To select less, hold the Alt key (Windows) or the Option key (macOS) as you drag over areas to remove from the selection as I did in the image below.
Once you are happy with the selection press CTRL + I to inverse the selection to select the subject.
Now click on Add Layer Mask button to add a mask and remove the background.
Fine-Tune Selection using Select & Mask
It’s time to refine the selection using Select & Mask. Right click on the mask and choose Select and Mask or open the Select and Mask workspace by choosing Select Menu > Select and Mask.
Now use the Refine Edge Tool on the hair to get rid of the green background from the hair.
This Tool try to find edges by doing some sort of calculation. You just need hold and drag over the hair to remove the green background.
Here you can see how I used it on both sides:
As you can notice the edges of the subject looks too rough. It doesn’t matter which selection tool you use you’ll always get the hard or rough edges around your subject.
You need to smooth or soften them. I usually go manually around these edges to clean them up.
Right underneath the Refine Edge Tool you’ll find the Brush Tool.
Select it and paint on the image where you want to add to the selected area.
If you want to subtract from the selected area press Alt (Windows) or Option (macOS) and paint on the area to remove as I did to remove the edges.
Results after cleaning up edges:
In the Global Refinement settings you’ll a lot of sliders to play around.
1. Smooth Slider will smooth out the edge of the selection.
2. Feather Slider will soften the edges as I used it a bit.
3. To make the edge of the selection sharp, you can use the Contrast Slider.
4. You can shift edges of the selection using Shift Edges slider.
5. In the output menu , I’ve selected Layer Mask to tell Photoshop that I want the results on the existing layer mask. You can select New Layer with Mask if you want the results on a layer with an attached layer mask.
6. Click OK to get the results:
Removing Color Fringe
As you can notice the color fringing on the edges of the hair. We are going to take care of this using a Hue/Saturation adjustment layer.
1. Go to Layer Menu > New Adjustment Layer > Hue/Saturation. Drag the Saturation Slider to left to desaturate the image.
2. Inverse the layer of the Hue/Saturation. Select the mask and then press CTRL + I to create a black layer.
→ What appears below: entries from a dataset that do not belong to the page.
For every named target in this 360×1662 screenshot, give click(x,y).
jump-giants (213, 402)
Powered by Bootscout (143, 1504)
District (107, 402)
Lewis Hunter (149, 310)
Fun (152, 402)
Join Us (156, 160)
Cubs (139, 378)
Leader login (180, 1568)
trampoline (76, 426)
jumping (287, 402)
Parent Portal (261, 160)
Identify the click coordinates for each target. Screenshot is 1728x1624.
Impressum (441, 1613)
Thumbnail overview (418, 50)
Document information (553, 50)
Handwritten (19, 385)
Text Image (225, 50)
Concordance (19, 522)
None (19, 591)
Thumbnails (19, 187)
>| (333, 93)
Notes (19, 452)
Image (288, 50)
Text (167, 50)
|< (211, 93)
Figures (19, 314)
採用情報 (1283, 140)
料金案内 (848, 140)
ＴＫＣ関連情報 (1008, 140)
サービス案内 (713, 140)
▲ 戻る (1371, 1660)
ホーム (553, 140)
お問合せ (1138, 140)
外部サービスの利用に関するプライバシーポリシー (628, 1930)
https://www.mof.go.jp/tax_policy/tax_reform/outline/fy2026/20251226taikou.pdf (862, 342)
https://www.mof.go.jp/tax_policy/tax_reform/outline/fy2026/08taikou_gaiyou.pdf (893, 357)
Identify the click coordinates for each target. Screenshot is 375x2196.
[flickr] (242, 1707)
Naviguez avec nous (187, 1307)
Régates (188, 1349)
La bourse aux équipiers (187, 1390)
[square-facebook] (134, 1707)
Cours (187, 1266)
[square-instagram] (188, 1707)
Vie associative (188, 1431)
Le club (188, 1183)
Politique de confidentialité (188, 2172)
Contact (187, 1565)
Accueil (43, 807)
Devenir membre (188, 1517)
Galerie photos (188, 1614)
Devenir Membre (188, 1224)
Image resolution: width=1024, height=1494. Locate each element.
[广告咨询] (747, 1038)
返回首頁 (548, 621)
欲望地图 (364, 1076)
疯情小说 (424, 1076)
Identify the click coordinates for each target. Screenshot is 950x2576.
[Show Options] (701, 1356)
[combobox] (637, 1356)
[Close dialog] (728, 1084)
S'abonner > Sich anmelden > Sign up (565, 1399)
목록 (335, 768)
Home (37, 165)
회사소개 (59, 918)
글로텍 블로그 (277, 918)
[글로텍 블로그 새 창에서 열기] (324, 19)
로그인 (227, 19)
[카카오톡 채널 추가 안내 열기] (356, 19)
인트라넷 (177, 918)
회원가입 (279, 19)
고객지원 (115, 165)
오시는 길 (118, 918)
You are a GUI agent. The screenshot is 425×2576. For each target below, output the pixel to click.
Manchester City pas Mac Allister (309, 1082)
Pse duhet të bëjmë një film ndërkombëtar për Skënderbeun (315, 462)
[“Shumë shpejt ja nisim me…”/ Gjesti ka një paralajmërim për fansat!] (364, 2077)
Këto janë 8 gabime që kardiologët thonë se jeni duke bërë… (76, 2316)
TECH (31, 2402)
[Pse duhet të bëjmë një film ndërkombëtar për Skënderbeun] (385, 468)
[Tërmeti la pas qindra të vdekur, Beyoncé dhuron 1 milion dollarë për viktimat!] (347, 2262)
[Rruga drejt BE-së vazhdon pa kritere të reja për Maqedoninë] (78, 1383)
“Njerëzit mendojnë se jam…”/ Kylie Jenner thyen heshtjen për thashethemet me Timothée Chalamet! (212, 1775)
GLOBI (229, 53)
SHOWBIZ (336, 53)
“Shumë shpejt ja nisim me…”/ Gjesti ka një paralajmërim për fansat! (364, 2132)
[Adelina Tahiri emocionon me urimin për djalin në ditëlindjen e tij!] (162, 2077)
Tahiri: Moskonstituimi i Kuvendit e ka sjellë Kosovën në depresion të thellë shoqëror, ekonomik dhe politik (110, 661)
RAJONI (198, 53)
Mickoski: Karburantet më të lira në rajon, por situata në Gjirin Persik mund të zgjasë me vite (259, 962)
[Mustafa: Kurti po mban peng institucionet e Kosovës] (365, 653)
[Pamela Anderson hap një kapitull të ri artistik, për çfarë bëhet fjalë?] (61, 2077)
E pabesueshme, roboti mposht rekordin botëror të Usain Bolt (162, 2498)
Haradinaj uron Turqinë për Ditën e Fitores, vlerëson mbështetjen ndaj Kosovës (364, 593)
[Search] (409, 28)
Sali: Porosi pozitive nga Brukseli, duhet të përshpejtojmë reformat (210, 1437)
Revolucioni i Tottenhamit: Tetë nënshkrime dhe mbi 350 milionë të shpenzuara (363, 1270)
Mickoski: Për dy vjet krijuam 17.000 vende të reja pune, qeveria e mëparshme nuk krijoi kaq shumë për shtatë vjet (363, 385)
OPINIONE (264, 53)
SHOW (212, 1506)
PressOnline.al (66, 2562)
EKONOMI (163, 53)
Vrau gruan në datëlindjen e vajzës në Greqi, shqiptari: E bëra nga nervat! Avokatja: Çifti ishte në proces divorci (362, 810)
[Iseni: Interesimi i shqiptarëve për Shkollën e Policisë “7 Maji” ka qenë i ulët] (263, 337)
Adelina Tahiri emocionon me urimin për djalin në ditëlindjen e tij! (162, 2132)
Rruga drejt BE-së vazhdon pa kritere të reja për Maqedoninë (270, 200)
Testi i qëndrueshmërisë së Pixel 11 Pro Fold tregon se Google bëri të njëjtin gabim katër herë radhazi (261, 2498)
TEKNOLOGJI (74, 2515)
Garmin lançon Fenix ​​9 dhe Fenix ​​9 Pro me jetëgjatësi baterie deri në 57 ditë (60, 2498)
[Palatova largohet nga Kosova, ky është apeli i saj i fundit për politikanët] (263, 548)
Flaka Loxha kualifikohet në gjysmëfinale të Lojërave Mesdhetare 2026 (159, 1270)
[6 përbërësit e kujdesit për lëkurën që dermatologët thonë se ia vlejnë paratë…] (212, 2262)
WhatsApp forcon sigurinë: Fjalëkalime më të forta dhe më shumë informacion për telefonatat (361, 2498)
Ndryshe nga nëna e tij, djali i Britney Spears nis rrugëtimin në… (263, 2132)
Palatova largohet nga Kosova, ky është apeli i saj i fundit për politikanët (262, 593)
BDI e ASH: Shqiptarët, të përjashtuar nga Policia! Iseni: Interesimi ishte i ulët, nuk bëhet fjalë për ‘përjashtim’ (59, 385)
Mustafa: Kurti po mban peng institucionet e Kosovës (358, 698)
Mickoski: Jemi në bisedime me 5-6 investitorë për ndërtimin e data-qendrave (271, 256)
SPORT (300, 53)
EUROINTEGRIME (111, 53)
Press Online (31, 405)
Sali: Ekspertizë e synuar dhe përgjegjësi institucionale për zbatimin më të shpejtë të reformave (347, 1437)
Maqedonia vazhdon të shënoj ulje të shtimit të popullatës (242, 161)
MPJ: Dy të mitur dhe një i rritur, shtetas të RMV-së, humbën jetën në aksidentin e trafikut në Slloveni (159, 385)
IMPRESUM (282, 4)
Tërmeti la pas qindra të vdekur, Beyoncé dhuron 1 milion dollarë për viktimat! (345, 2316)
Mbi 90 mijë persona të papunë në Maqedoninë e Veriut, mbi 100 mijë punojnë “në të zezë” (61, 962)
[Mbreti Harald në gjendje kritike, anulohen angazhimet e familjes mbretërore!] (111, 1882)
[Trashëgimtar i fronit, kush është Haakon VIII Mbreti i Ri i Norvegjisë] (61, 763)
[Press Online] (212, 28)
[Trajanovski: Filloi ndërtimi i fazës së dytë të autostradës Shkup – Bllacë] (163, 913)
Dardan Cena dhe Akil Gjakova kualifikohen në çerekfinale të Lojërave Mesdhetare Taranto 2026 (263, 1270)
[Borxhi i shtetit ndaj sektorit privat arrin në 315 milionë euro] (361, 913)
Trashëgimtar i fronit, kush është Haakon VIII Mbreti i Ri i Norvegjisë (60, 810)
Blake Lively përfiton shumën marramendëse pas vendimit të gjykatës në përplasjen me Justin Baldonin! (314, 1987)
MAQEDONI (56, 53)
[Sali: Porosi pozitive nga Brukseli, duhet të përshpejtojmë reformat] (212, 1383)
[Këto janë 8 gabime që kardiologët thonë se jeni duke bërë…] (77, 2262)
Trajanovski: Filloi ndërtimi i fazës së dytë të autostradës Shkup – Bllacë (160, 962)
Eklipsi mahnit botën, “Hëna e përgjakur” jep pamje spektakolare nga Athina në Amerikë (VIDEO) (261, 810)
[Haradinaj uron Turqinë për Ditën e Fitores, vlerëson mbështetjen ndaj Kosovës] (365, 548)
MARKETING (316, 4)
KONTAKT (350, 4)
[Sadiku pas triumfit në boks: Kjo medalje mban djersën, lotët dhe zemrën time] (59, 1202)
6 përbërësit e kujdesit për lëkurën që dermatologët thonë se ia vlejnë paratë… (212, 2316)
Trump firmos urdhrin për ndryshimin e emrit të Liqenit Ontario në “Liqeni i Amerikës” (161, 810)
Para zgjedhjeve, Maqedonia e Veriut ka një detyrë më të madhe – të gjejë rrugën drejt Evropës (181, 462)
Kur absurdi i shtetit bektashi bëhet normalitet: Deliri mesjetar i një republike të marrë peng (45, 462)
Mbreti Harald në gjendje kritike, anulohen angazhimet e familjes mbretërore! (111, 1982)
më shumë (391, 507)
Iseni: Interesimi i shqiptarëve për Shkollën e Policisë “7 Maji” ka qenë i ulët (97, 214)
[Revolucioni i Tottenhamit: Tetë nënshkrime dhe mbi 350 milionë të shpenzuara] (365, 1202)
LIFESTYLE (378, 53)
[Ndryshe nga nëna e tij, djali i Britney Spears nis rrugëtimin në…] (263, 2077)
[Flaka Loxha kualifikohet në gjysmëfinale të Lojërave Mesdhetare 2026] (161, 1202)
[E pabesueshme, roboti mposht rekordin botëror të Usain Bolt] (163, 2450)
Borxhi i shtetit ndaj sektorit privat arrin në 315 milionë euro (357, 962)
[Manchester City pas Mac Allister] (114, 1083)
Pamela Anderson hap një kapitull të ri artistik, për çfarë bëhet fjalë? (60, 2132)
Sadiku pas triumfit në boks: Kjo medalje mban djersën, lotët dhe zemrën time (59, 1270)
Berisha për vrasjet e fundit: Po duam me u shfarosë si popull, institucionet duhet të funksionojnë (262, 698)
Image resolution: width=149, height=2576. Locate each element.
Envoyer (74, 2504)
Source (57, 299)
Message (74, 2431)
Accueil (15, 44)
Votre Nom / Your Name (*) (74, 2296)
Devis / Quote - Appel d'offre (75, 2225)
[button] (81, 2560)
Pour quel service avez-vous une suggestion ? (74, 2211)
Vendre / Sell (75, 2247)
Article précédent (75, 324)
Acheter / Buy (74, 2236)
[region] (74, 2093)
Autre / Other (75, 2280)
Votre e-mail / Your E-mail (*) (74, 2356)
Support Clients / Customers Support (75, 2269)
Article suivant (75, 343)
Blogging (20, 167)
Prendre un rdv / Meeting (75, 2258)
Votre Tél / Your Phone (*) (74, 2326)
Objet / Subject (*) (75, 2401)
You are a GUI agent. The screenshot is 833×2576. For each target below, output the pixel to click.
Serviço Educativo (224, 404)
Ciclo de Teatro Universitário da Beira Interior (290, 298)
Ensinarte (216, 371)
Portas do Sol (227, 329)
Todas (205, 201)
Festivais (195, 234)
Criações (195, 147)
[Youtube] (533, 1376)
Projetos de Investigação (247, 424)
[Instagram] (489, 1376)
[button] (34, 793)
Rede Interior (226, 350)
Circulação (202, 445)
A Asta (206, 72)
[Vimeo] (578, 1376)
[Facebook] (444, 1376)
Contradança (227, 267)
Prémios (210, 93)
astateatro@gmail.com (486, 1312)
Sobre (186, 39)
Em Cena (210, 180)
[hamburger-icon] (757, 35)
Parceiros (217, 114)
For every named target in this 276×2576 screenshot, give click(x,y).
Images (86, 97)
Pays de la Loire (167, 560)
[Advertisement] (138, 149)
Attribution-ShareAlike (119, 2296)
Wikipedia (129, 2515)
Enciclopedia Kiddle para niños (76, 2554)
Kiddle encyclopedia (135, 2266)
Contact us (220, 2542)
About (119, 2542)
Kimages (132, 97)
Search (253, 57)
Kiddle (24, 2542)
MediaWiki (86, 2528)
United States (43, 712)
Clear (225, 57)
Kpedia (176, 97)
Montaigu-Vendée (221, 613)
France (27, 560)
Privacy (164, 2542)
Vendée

3. Make sure you clipped Hue/Saturation layer to model layer by pressing the Clipping Mask Button since we don’t want our background to be saturated.
Select Brush Tool (B) in the Tool Panel
With the Brush Tool Active right-click inside the image to bring the brush set and pick a soft round brush from there.
Set the Foreground Color to White by clicking the Foreground/Background color box.
Now Reveal the black/white or desaturated effect on the hair.
In order to add color back to hair, we can use Color Blend Mode.
Create a new layer by pressing CTRL + SHIFT + N and clip this layer. To clip a layer Right-Click on it and choose Create Clipping Mask. Change the blending mode of this layer to Color.
You need to clip this newly created to Hue/Saturation.
Sample the color from the model hair by pressing the ALT/OPTION KEY and make sure you’ve selected the Brush Tool, I think the model has brunette hair, so I selected the hair and painted on the hair.
In the below image, you can notice the model has the blue color on the right-arm and she also has green color on the left-arm.
Although, green might be suiting the skin hair as we have green color in our new background. But the blue color needs to be removed.
To do so, create a new layer and clip it to layer underneath it.
Again change the blending mode to Color and sample the color from the model skin. Make sure you pick the dark shade color of the skin as the edges of the arm are bit darken.
Using a soft round brush, paint the color on the skin.
In the end, you can see we’ve changed the background of an image.
In the Select and Mask workspace, go to the View menu and choose a view mode.
For example, if you choose the Overlay view, selected areas appear transparent and non-selected areas are highlighted in red. You can drag the Transparency/Opacity slider to control the opacity of the red overlay.